Monitor schema - Deprecated ( Version 1 )

Schema

kind: Monitor
version: 1
id: UUID                    # (friendlyId or id REQUIRED) ID of the monitor
friendlyId: String          # (friendlyId or id REQUIRED) friendly string to identify the monitor, unique per dataset
extends: 									  # (optional - default []) List of templates to include in the definition of the monitor. See Templates
- String
name: String                # (REQUIRED) Name of the monitor
description: String         # (optional - default null) Description for the monitor
tags:
- id: UUID                  # (optional - default null) ID of the tag
  name: String              # (optional - default null) Name of the tag
  kind:                     # (optional - default null) Type of tag
    "Tag" | "Classification"
terms:
- id: UUID                  # (optional - default null) ID of the term
  name: String              # (optional - default null) Name of the term
schedule: String            # (optional - default null) Schedule for monitor execution. null for no schedule 
                            # Defined via a crontab CRON expression
scheduleTimezone: String    # (optional - default null) Schedule Time Zone, i.e. Europe/Paris
incident:                   # (REQUIRED) 
  severity:                 # (REQUIRED) Severity of the incident
    "Low" | "Moderate" | "High" | "Critical"
  message: String           # (optional - default null) Custom message to add to the incident and notifications
  createOnFailure: Boolean  # (optional - default true) Whether or not to create an incident on failure
notifications: 
- kind:                     # (REQUIRED) Kind of notification to send
    "Slack" | "Email" | "MicrosoftTeams"
  id: UUID                  # (optional - default null) ID of the notification 
  name: String              # (optional - default null) Name of the Slack Channel, Email address or Microsoft Teams channel
datasets:                   # (REQUIRED) List of datasets to monitor. Most monitors can only have a single dataset
- id: UUID                  # (optional - default null) ID of the dataset
  name: String              # (optional - default null) Name of the dataset
  datasource:
    id: UUID                # (optional - default null) ID of the dataset source
    name: String            # (optional - default null) Name of the dataset
  uri: String               # (optional - default null) URI of the dataset
parameters: ...             # (REQUIRED) See Parameters

📘

Referencing a dataset

Users can use the name of the dataset in case there are no conflicts identifying the dataset. Users can rely on the ID of the dataset, the data source name, or the data source ID to prevent any conflict.

Identifying Monitors

There are two options to identify a monitor and to ensure any changes to the monitor will not overwrite it and keep all run history.

With id

kind: Monitor  
id: 7edf1177-1a3c-4d71-b85f-e38b773735b4

id needs to be a completely unique UUID

With friendlyId

Coming up with UUIDs is sometimes not appropriate, friendlyId allows for an alternative. friendlyId Needs to be unique per dataset, this means a dataset cannot have two monitors with the same friendlyId.

kind: Monitor
version: 1
friendlyId: customerEmailUnique
datasets:
- name: sales
  datasource:
    name: mySqlDatabase
...

The above monitor has a friendlyId customerEmailUnique , only one of those monitors can be added to the sales table in our mysqlDatabase.
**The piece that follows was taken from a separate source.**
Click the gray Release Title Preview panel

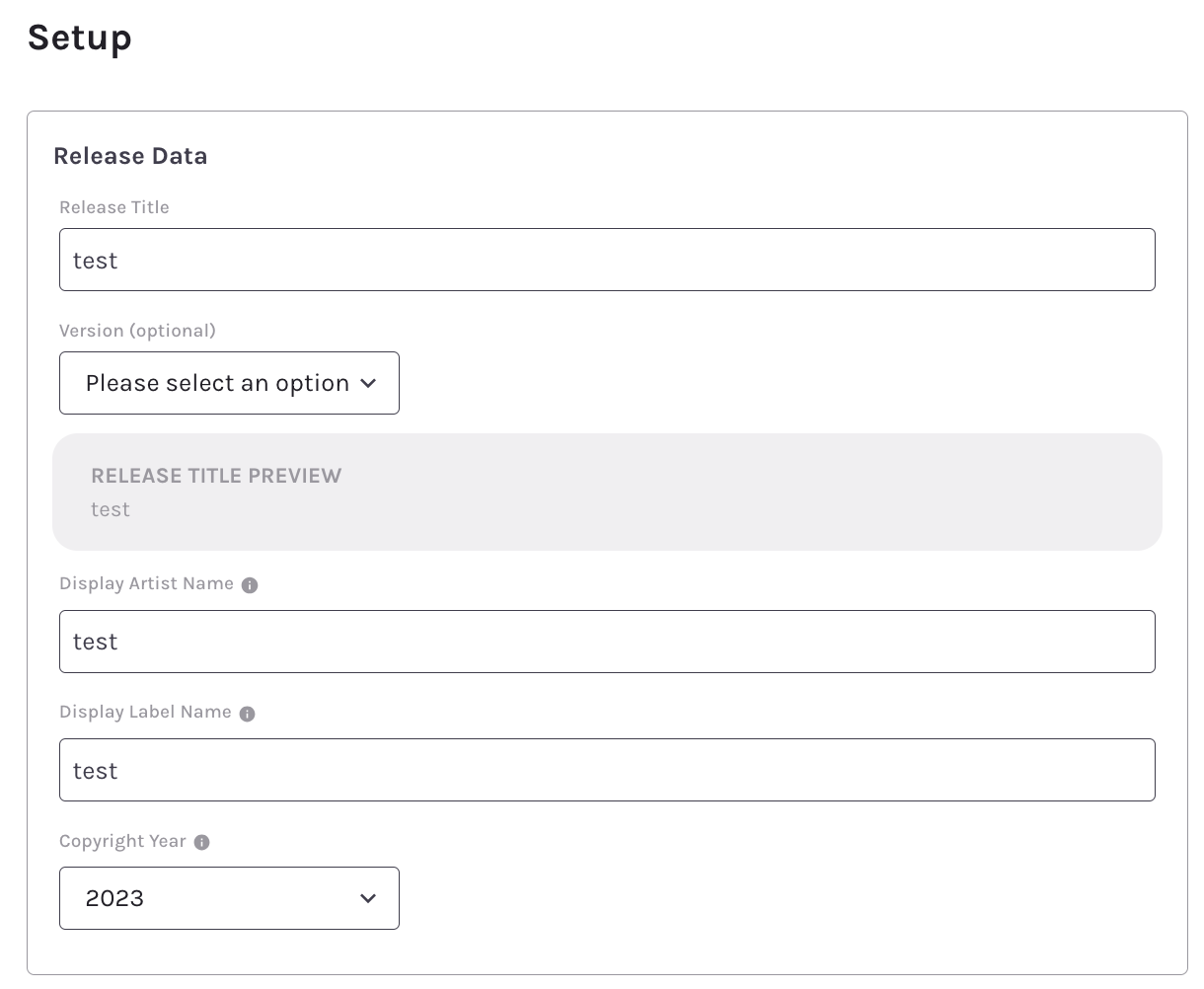[x=691, y=493]
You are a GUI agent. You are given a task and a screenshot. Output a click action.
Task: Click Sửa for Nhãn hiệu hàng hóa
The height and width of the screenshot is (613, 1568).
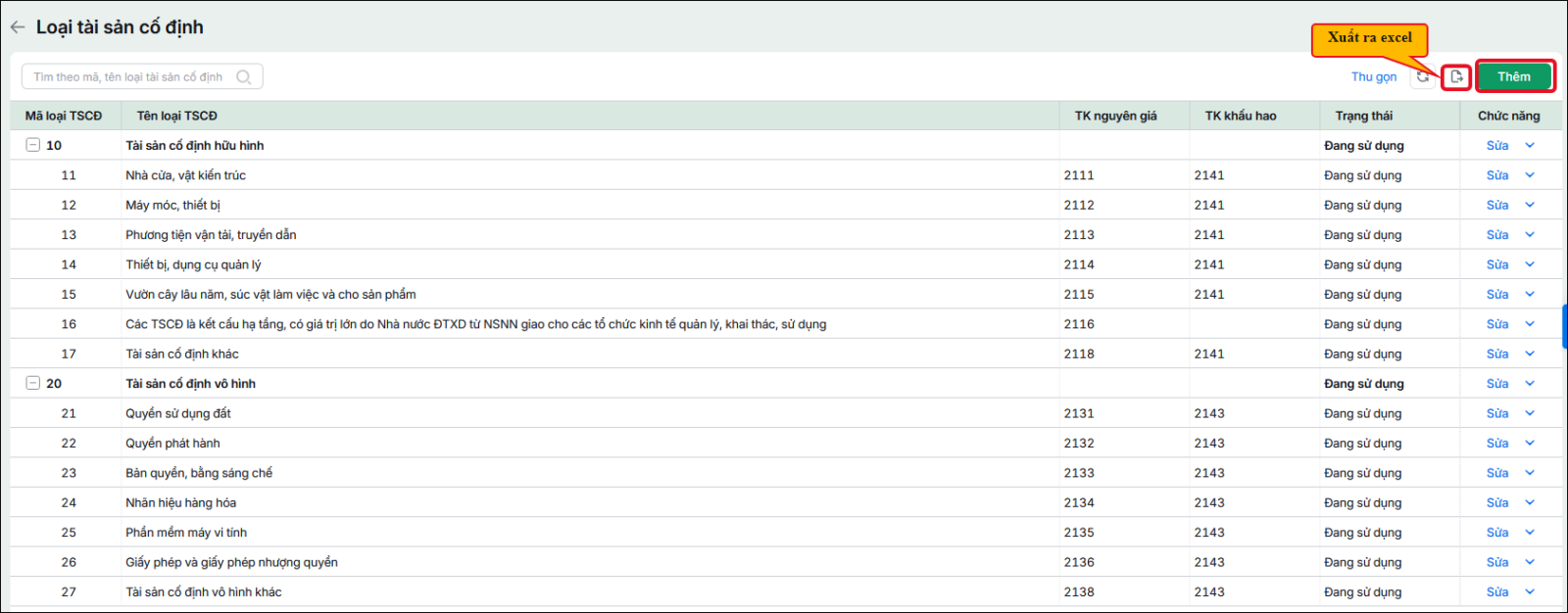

Referencing other Sifflet objects

The monitor definition references many other Sifflet objects such as: tags, classification tags, terms, datasets, slack channels, teams channels or emails.

To do so, you can use the ID of the object. This will ensure that applying your monitor will link to the correct object.

tags:
- id: 20be41bc-9f0e-4a2f-b7d7-e737051589cd
- id: 6d2d4dfd-8b86-4f7e-871b-7a2fcd29748b

However, this process of retrieving and using these IDs is very cumbersome. So you can also use more natural identifier like the name of the object.

tags:
- name: Production
- name: Important Asset

Referencing by name will work if there is a matching object and if there is no ambiguity (there are not 2 objects with the same name).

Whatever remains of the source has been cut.